**PROBLEM**
From the records below, work out how many lines contain "agent". Reply with that number alone.

═════ DATA PROVIDED ═════

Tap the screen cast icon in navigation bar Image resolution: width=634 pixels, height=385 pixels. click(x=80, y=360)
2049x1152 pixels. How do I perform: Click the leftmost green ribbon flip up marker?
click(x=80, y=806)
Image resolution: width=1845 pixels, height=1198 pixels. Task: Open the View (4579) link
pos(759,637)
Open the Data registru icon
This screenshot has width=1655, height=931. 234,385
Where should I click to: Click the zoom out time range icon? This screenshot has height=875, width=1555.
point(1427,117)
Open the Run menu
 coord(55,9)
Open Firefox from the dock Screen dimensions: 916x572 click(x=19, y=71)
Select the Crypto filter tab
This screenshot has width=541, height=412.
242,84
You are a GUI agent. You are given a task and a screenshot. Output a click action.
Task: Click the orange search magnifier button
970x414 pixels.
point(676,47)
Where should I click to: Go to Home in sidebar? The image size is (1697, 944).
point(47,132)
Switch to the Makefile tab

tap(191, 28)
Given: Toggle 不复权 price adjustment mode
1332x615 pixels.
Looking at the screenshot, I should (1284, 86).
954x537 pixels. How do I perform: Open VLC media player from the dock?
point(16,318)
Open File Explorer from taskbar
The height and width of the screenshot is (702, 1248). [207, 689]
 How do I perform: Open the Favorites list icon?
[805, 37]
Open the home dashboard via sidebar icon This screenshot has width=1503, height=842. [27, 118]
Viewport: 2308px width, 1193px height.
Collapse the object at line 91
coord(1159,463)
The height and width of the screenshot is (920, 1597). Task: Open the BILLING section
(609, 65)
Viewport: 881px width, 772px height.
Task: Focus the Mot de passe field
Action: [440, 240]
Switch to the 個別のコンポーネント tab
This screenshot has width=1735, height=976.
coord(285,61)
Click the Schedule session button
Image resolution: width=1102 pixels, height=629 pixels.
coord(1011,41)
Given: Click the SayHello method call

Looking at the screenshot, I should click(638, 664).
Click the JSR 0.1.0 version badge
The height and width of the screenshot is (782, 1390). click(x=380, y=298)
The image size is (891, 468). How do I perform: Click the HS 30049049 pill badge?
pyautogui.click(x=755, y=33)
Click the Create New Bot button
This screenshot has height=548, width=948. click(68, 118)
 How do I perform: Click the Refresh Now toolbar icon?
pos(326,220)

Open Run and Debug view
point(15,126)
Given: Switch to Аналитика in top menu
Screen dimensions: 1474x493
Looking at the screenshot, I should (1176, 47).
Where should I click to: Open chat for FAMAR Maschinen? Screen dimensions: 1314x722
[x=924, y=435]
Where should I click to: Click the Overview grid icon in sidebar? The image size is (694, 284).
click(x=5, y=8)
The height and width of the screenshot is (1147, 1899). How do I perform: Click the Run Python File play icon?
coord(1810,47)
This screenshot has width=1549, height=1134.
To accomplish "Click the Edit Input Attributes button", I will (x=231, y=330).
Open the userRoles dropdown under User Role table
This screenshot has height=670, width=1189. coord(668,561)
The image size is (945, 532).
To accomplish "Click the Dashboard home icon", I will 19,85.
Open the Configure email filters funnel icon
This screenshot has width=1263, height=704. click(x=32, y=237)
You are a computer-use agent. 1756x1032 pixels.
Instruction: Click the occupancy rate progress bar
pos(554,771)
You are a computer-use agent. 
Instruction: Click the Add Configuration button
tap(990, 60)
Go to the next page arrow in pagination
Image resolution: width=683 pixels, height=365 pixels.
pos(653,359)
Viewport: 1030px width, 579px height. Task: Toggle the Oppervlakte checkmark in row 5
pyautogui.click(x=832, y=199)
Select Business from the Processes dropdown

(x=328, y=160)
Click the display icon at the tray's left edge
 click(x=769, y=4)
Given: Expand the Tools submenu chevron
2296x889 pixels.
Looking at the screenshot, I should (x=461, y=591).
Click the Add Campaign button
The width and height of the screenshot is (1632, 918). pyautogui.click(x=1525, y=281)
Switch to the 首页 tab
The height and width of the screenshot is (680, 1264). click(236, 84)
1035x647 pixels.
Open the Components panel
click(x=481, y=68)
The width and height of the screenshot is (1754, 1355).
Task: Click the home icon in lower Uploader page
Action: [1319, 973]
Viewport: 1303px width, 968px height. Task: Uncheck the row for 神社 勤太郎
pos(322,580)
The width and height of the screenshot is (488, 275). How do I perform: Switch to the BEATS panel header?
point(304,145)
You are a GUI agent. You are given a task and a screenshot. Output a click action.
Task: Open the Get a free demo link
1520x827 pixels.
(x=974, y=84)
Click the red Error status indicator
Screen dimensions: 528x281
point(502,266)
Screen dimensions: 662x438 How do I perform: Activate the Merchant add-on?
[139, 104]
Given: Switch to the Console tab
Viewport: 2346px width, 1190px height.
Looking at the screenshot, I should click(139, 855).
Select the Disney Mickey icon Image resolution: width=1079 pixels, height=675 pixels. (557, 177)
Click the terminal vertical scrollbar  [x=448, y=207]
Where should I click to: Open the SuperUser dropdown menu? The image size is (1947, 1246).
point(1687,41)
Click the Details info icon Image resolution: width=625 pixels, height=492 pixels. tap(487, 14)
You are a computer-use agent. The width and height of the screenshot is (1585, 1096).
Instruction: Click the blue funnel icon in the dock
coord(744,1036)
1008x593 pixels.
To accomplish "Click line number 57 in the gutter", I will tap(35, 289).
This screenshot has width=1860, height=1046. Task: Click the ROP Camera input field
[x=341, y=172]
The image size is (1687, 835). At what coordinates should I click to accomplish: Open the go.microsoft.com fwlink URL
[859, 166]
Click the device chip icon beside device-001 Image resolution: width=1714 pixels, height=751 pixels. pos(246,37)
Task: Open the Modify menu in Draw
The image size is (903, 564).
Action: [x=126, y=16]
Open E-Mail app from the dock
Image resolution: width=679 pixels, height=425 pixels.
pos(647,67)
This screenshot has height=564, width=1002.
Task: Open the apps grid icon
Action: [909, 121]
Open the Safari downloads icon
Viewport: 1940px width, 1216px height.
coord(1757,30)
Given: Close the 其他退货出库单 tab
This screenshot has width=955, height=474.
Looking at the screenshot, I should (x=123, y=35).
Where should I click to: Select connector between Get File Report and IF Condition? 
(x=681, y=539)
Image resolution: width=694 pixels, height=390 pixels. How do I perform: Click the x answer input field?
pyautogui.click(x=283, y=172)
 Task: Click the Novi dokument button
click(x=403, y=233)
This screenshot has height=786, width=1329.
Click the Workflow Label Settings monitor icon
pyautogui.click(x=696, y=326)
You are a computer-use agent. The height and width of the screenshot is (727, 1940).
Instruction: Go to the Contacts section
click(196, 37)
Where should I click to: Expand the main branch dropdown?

═════

**SOLUTION BELOW**
6